Nebraska’s measure also doesn’t have a provision that explicitly says how the state share would be paid for, but supporters don’t believe that should make a difference.

“We modeled our language based on the Maine initiative, so it’s clear and unequivocal,” says Democratic state Sen. Adam Morfeld, who introduced Medicaid expansion bills in the past. “The governor can say he won’t implement it, but we’ll have a court tell him otherwise.”

Republican Gov. Pete Ricketts, who is expected to win reelection in November, has opposed Medicaid expansion since the beginning but said that if it made the ballot, it’s up to the voters to decide.

“That’s honestly the best I could hope for,” says Morfeld.

In Montana and Utah, the questions before voters are a little more complicated.

Montana expanded Medicaid in 2015, but under the deal struck in the state legislature, it is set to expire June 30. Residents will be voting on whether to extend it, and how the state would fund their portion of it. The ballot measure proposes hiking taxes on tobacco products to $2 per pack.

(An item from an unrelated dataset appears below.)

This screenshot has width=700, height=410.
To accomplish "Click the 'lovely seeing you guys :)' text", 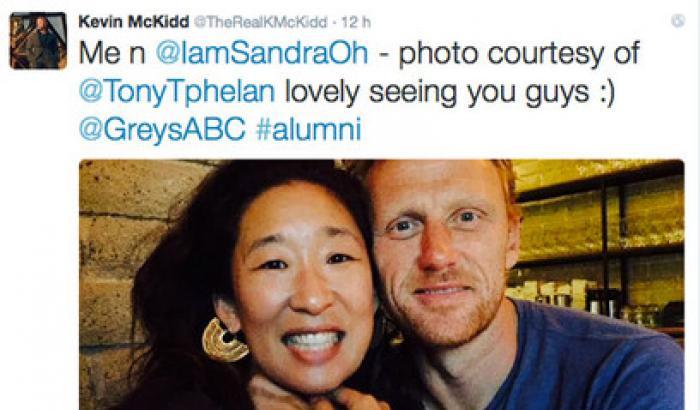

Utah also already passed a bill to expand Medicaid, but it is awaiting federal approval. It would require nondisabled people to work, volunteer or participate in a job training program; the expansion would automatically end if the federal match dipped below 90 percent; and eligibility stops at the poverty line, which is $12,140 for a single person. (The federal government has rejected other states’ requests to limit expansion to people at the poverty line.)

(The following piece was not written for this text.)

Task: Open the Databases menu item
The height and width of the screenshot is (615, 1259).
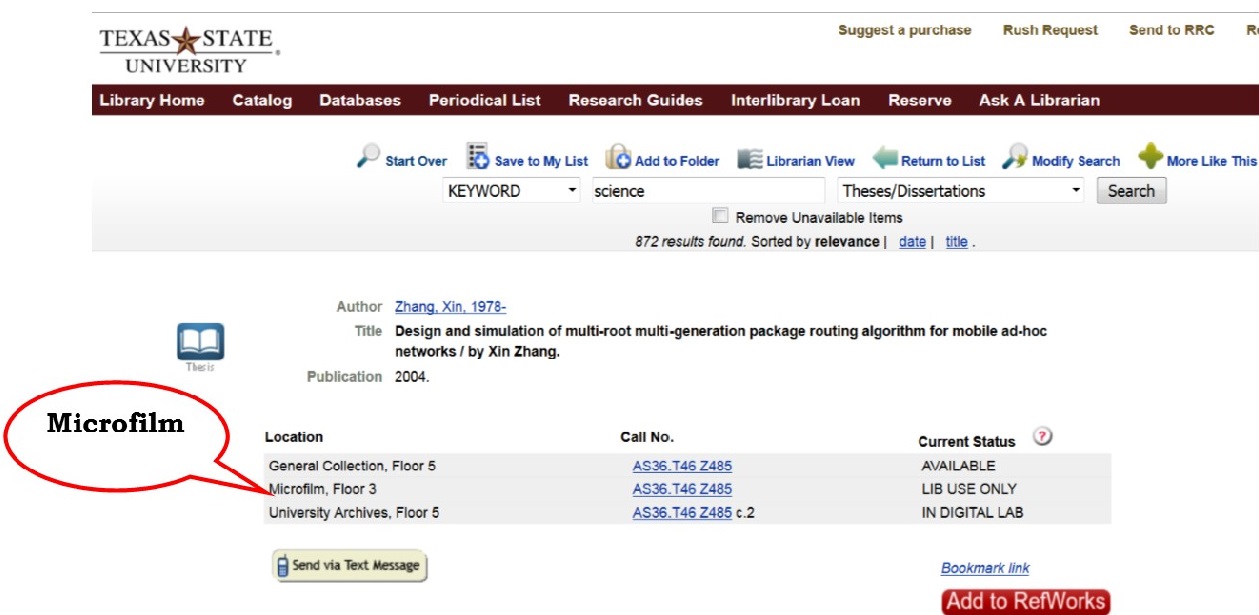Action: 360,100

The ballot measure, meanwhile, asks voters to expand Medicaid traditionally — without work requirements or eligibility limits past the federal poverty line. It also asks voters to increase the sales tax to fund the state’s share. It’s unclear what would happen if the ballot measure passes and the federal government approves Utah’s competing Medicaid waiver.

In three of the four states — Nebraska, Montana and Utah — more than $11 million has been spent to sway voters one way or the other. In Nebraska and Utah, supporters have spent $1 million to 2 million while opponents have spent a reported zero dollars. In Montana, the balance is just the opposite: opponents have raised $8 million while supporters have raised just $2 million. In Idaho, the issue has attracted just has $37,067 — all from the supporters’ side.

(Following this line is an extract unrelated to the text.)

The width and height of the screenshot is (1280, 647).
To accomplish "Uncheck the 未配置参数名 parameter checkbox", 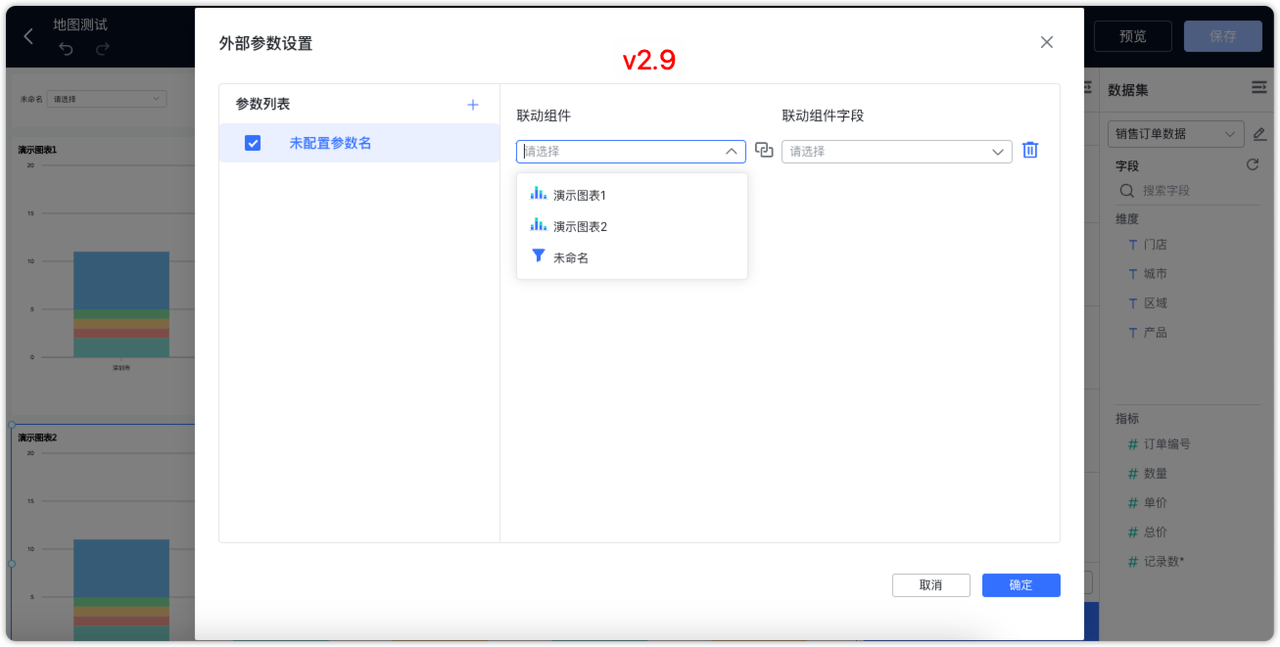I will pos(253,142).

Only Utah has conducted polling on the issue, which was done in June. The Salt Lake Tribune and the Hinckley Institute of Politics found that 54 percent of voters support the measure, 35 percent oppose it, and the rest are undecided.

“There’s been a lot of discussion in Utah about this, we’ve been having this debate for a couple of years now,” says Danny Harris, associate state director of advocacy at AARP Utah, which is in favor of the ballot measure. “The polling has always been consistently in favor. People are ready for this issue to move forward.”